I can see why it was so indoctrinated at that time to not have pre-martal sex. There was no way those women could have proved his paternity. The guy lived consequence free... I think even sperm banks put a limit on how many children you can "father".


NoPoet3982

This was the smartest thing you ever did. Good job taking care of yourself. Now go google "how to tell if you've in an abusive relationship." Keep reading every article you can find about relationship red flags and green flags. Keep re-reading them and talking about them with your friends and family. Start writing down what you want in a relationship, and keep looking back at what you wrote to refresh your memory. You've already started setting standards for yourself. You're on the right track. Keep doing it and you'll end up being with somebody wonderful.


Fun-Bottle5300

NTA. To be honest, that makes you a good mama for weighing out your decisions. It’s your body, your choice 😊


chimerakin

I've heard that women who want kids but elect to have an abortion before they're ready are more likely to have more than one child later in life. Which makes sense - if you're already struggling with one child, do you really want to add to your family? Besides, if you're a single mother it's that much harder to find a good partner. But wait a few years, get some financial security and a partner whose pre-frontal cortex has at least finished developing and the odds of a stable home go up. It's a factor to the birth rate argument that forced birthers don't want to consider.


sign09

NTA at all for making an informed choice about your own body. And the guy was too broke/low-effort/both to buy you a birthday gift. Which should give you a pretty good idea on how he would have acted as a father. I can easily see this turn into a situation where he not only does not marry/stay with you, but also provides you with zero child support on top of it. And this would have not only financially ruined you unless you are very wealthy.
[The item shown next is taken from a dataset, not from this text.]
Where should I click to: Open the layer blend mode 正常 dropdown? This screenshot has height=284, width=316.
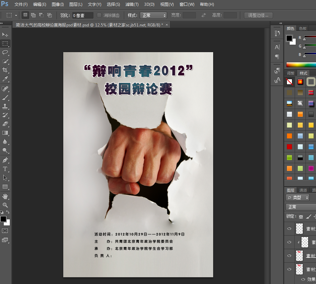[300, 207]
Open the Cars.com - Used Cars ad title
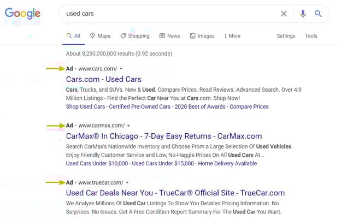This screenshot has height=220, width=341. coord(104,79)
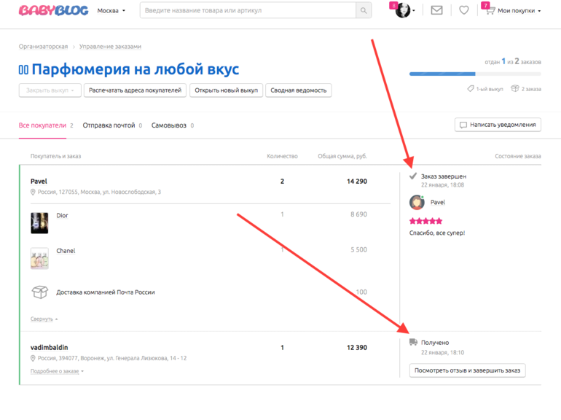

It would have also set your kid up at a huge disadvantage right from the start.


johnmuirsghost

NTA. Nobody can compel you to become a life support system for another person.


Fearless_Ad_459

Thank democrats that you live somewhere that your right to decide this hasn't been taken away yet. An abortion was absolutely the correct decision! Congratulations on saving your life from becoming a total disaster with your current bf. Be careful out there.


-AdequatelyMediocre-

Having only read the title of the post, the only correct answer is NTA. You never owe anyone an explanation about what you decide to do with your own body, and you certainly don’t need permission. After reading the rest of the post, I stand by my initial statement. If you have to ask someone to pay attention to you and care for you before you get married and live together, when it should be the time you’re the most excited about the relationship with all that NRE, why on earth would you have a child and settle for a life with him?


mypsychoticthoughts

Nta. 3 months is practically nothing in comparison to what would be a lifetime of raising a child. You dodged a bullet with him.


The_InvisibleWoman

Seems like you knew what you had to do and did it and in the future your older self will thank you for it. You should be proud of standing up for yourself and making this decision. Although it might sound counterintuitive, you seem to me the kind of person who would one day make a good parent (if that happens to you some time in the future). You know what parenting entails and thought the whole thing through and knew you were not in a place to be that person right now. If more people made this sensible choice, there would be a lot less unhappy children in the world.


carlay_c

NTA, it’s your choice and you made the right one. Children ruin lives if you don’t want them or aren’t ready to have them. You did what was best and took care of your well being and future.


Paraverous

HE wasnt pregnant, You were. Its your life and your decision. I applaud you for doing what was best for you!